Further horizon (not sequenced)

  • Corpus-v2 scale (200K+ examples) to unlock truckmate-large. ✅ Done 2026-04-17.
  • seed-real-tasks --shard-prefix truckmate-v2 flag to target v2 shards in seeding. ✅ Landed in commit 12da06f; scripts/Generate-TruckMateCorpusV2.ps1 wires it for auto-seed.
  • Automated nightly telemetry prune (D-5 in the full impl plan).TelemetryPruneService runs hourly, deletes gradient_events + worker_logs older than TelemetryRetentionDays / LogRetentionDays.
  • Real-ASR-trace ingestion with PII scrubbing. Superseded 2026-04-17 by SonnetAsrCorpusGenerator (commit 07f39f1): Sonnet synthesizes ASR-noisy [USER]/[INTENT] lines into asr-v1- shards via generate-asr-corpus CLI. No real audio or PII to scrub.
  • Multi-turn corpus generator. ✅ Landed 2026-04-17 in commit a7453b9 (Option Z: reuse [USER]/[INTENT] as turn separators; MultiTurnCorpusGenerator + generate-multiturn-corpus CLI; vocab-pin 5174 preserved).
  • Per-worker GPU support. Dropped 2026-04-17 — BitNet ternary hot path is already sbyte × sbyte → int32 CPU SIMD; no off-the-shelf ternary CUDA kernel and roundtrip cost > win.
  • Ops hardening bundle (Track C) landed 2026-04-17 in commit eee4c03: NaN/Inf gradient guard, sidecar-before-rename, Failed-task requeue, stuck-task kick, PruneHealth counter + dashboard banner.
  • Worker-side dedicated measured_tokens_per_second wire field on gradient submit. ✅ Landed 2026-04-17; GradientSubmission.MeasuredTokensPerSecondgradient_events.measured_tps.

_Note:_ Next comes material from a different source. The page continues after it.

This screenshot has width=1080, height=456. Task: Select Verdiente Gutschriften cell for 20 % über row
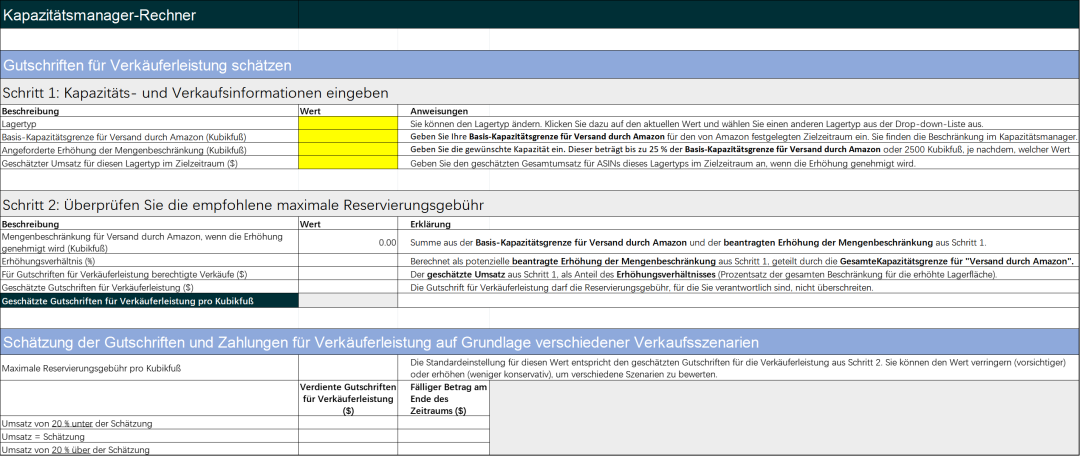point(348,450)
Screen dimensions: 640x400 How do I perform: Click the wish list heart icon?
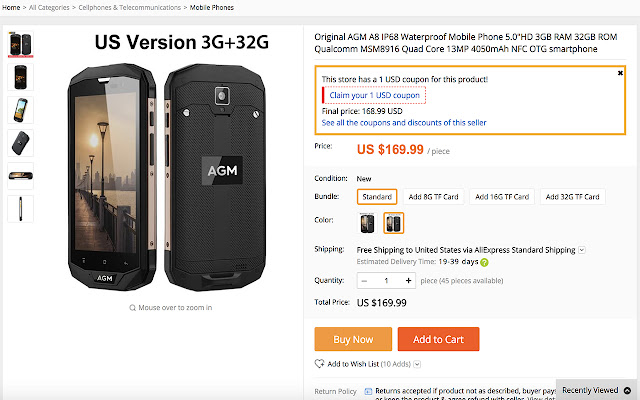pos(320,363)
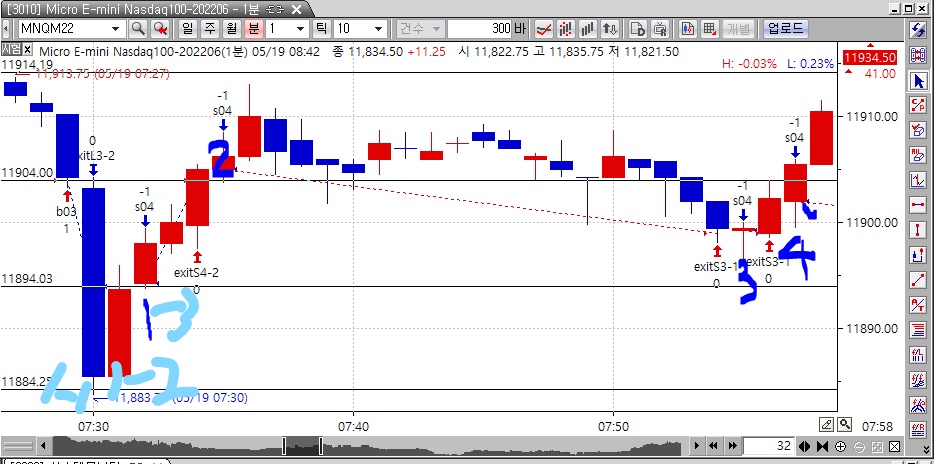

11. How to resume after context break

  1. git status to see whether the P0 diff is still uncommitted.
  2. dotnet build BitNet-b1.58-Sharp.slnx — confirm P0 compiles.
  3. scripts/deploy-coord.ps1 — robocopy + restart service.
  4. Open /admin/dashboard — watch Assigned ≥ 1 for ~10 min, then Done increment.
  5. If P0 verified, move to P1: wire measured-tps into seed-real-tasks.